This coming week, President Lazarus Chakwera will make his State of the Nation Address (SONA) at Parliament. Expectedly, it will be full of statements like ‘I have directed this’ and ‘I have directed that’.
Instead of wasting his (and our) time with yet another speech full of emptiness, I have a better suggestion: Let him and his team at State House collect videos of his major election campaign promises, gather around and watch. Then let them painfully go through the process of ticking what he promised and what he has delivered so far. It will be a grim exercise because the Chakwera of pre-2020 is not the same chap sitting in the State House now.
Then, let the bwana and his village of advisers go through all the SONAs he has delivered since he became president. Particularly, let them pay attention to the directives he has dished out to his ministers, the Secretary to the President and Cabinet (SPC) and civil servants, most of which have routinely been ignored.
No-one in the public service takes the president’s words seriously. Why? They know he is all thunder and no action. Civil servants are good at noticing these things. And once they know all you do is bark and do nothing, you are dead.
He threatened to fry those who stole the Covid-19 funds. Did he?
He once told his SPC to remove the then Deputy CEO of the National Oil Company of Malawi (Nocma). The SPC just chuckled, went home for a hearty meal, belched and then went to bed. He once told the Electricity Generation Company (Egenco) and the Electricity Supply Company of Malawi (Escom) to get Kapichira up and running last year. This is 2023 and we have no clue when that thing will start working.
He once directed the Ministry of Agriculture to come up with mega-farms within six months. We haven’t heard any update on this; the only update we have from that ministry is that they lost us a cool K850 million attempting to buy fertilizer from a butchery. Even on this, absolutely no one has been held accountable.
Now Chakwera touted himself as the reformist president. But he came in and has so far achieved zero reforms. Firstly, his choice of SPC in Zangazanga Chikhosi was a calamitous mistake. If you are a reformist president, your SPC has to be a reformist.
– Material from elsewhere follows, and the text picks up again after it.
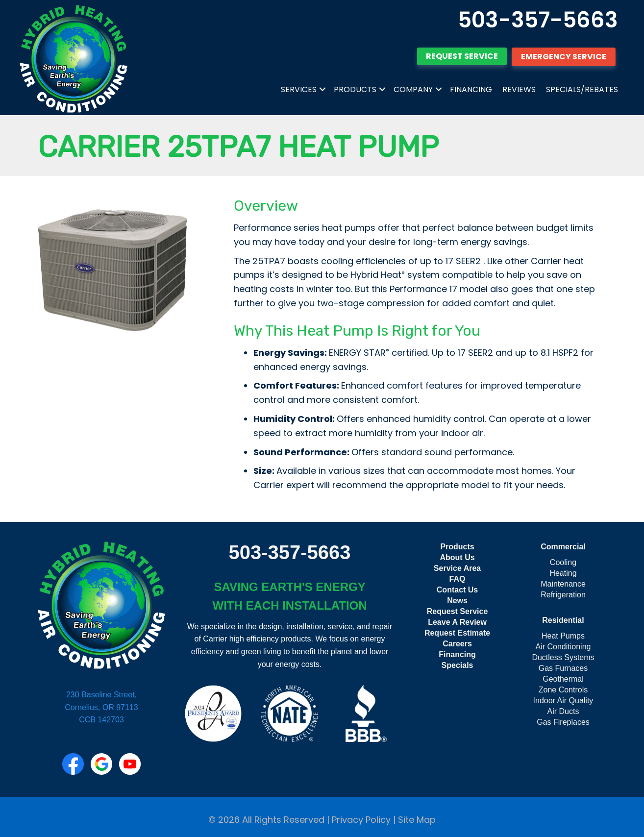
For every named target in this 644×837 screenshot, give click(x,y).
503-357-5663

Chikhosi does not have a single reformist bone in his body. He is a relic of the dysfunctional civil service of the past decades. Chakwera picked such a fossil to lead the public service. Calamity.
His replacement, Colleen Zamba, has not done well either. If not entertaining some dubious chiefs from Egusi soup land, she has all her feet in Nocma matters or sending out interdiction letters of very dubious legal standing. It’s a matter of time before these things catch up with her.
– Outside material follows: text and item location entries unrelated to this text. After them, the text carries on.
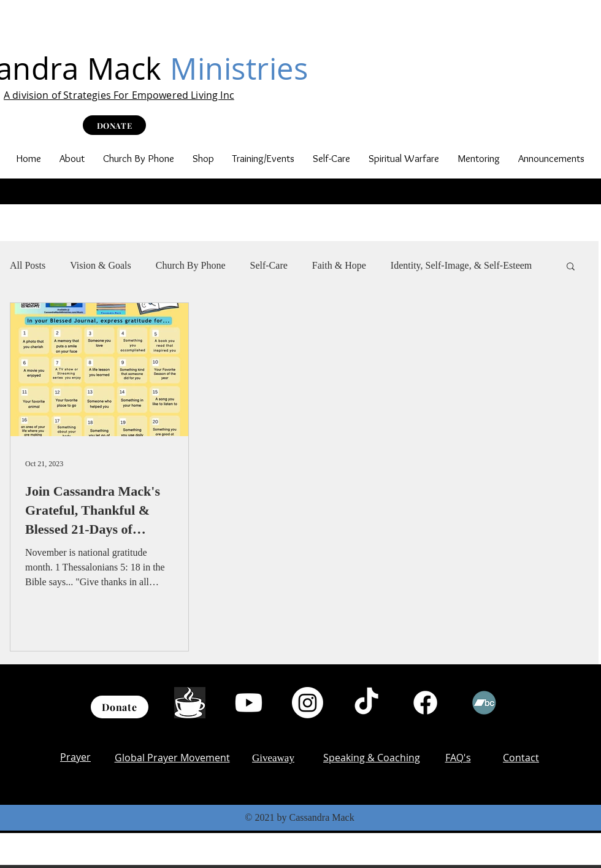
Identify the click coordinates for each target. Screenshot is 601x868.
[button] (72, 158)
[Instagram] (307, 702)
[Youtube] (248, 702)
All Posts (28, 265)
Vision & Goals (100, 265)
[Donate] (120, 707)
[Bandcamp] (484, 702)
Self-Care (269, 265)
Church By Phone (191, 265)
The bwana better be looking for a new SPC, and this time around, let it be someone solid, willing to crack the whip and grab the delinquent civil service by its finer parts. You cannot reform the way we do things in Malawi without reforming the civil service.
Chakwera does not have a State House chief of staff. For months. Another major mistake. A chief of staff is probably the second most important gatekeeper for the president after the SPC. If you look at the State House, the place is swamped with several villages of staff. Most of whom shouldn’t even be there. There is a whole village of advisers who roam the place aimlessly. Of course, these are people who worked hard campaigning for abwana.
But then, you promised us business unusual. So that mob of advisers shouldn’t be there. HE needs a Chief of Staff who will bring sanity to that place, which, since 1994, has become a den of waywardness and ‘unstatelessness’. Just look at them. They can’t even communicate properly. On the night we heard the Director of Public Prosecutions (DPP) had dropped all charges against the Anti-Corruption Bureau Director General Martha Chizuma, someone at SH (I should say some wise crack at SH) released some funny statement, which really said nothing apart from embarrassing that House. This coming after that goofy sovereignty and Vienna Convention press release from good old Moses, you ask yourself: where did we get this mob of such delicious ineptitude?
So, before coming up with lofty themes for another poetic SONA, pause bwana and reflect.
Oh! One final suggestion bwana. Just before your SONA, disguise yourself and take a minibus ride, especially ya 25, to hear what exactly people think about our administration.